(Stored items from a collection)
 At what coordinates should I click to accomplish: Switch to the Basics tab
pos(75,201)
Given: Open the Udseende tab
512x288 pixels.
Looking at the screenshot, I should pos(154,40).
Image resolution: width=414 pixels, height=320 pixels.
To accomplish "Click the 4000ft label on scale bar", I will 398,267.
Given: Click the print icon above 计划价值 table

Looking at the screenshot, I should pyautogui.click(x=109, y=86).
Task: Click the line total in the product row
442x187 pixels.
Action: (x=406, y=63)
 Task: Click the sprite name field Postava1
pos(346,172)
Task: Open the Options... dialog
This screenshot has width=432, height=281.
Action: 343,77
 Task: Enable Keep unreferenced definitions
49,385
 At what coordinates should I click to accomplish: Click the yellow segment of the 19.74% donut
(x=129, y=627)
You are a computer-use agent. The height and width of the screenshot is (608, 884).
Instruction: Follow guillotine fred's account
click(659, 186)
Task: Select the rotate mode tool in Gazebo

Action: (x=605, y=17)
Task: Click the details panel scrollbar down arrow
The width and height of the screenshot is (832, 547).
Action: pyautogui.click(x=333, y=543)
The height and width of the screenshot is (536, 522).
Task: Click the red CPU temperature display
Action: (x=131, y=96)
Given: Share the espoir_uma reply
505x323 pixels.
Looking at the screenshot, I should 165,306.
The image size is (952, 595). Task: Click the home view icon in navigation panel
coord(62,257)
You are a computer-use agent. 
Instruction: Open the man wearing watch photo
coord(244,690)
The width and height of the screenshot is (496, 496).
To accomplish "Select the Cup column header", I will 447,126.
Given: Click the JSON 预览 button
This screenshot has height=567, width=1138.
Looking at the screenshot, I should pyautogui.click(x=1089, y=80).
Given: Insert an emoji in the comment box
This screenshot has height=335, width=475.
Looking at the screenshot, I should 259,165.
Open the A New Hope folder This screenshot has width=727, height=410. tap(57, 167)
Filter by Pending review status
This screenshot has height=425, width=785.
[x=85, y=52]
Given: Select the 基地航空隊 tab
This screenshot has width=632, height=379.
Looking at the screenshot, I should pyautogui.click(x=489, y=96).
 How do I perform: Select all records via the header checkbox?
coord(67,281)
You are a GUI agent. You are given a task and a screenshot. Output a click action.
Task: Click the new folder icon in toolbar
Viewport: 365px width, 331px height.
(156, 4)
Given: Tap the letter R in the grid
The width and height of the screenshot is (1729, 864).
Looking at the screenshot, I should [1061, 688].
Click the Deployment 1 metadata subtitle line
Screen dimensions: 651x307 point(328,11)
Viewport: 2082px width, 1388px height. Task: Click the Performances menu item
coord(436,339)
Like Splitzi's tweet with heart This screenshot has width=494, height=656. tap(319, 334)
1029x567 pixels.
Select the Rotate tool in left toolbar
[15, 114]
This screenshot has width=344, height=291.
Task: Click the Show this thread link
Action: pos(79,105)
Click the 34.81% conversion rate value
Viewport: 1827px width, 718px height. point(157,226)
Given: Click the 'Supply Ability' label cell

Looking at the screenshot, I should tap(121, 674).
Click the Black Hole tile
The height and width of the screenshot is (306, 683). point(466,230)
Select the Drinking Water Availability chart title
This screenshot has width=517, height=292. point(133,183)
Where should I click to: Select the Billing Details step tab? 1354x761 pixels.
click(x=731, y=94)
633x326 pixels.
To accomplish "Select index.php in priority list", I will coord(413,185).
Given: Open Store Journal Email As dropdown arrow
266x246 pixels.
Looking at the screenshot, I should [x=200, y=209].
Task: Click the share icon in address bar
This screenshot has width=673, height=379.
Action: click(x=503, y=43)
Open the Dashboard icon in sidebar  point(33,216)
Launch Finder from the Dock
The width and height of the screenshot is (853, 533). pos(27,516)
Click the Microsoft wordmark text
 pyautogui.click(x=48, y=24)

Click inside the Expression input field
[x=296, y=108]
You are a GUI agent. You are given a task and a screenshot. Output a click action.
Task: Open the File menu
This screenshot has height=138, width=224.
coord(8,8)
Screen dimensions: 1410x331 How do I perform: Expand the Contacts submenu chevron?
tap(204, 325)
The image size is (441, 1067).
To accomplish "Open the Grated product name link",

**TASK ITEM**
Above are the records; copy exactly the lines from the line with "Task: Open the Options... dialog" through the line with "Task: Click the details", both included.

**PROBLEM SOLUTION**
Task: Open the Options... dialog
This screenshot has width=432, height=281.
Action: 343,77
 Task: Enable Keep unreferenced definitions
49,385
 At what coordinates should I click to accomplish: Click the yellow segment of the 19.74% donut
(x=129, y=627)
You are a computer-use agent. The height and width of the screenshot is (608, 884).
Instruction: Follow guillotine fred's account
click(659, 186)
Task: Select the rotate mode tool in Gazebo

Action: (x=605, y=17)
Task: Click the details panel scrollbar down arrow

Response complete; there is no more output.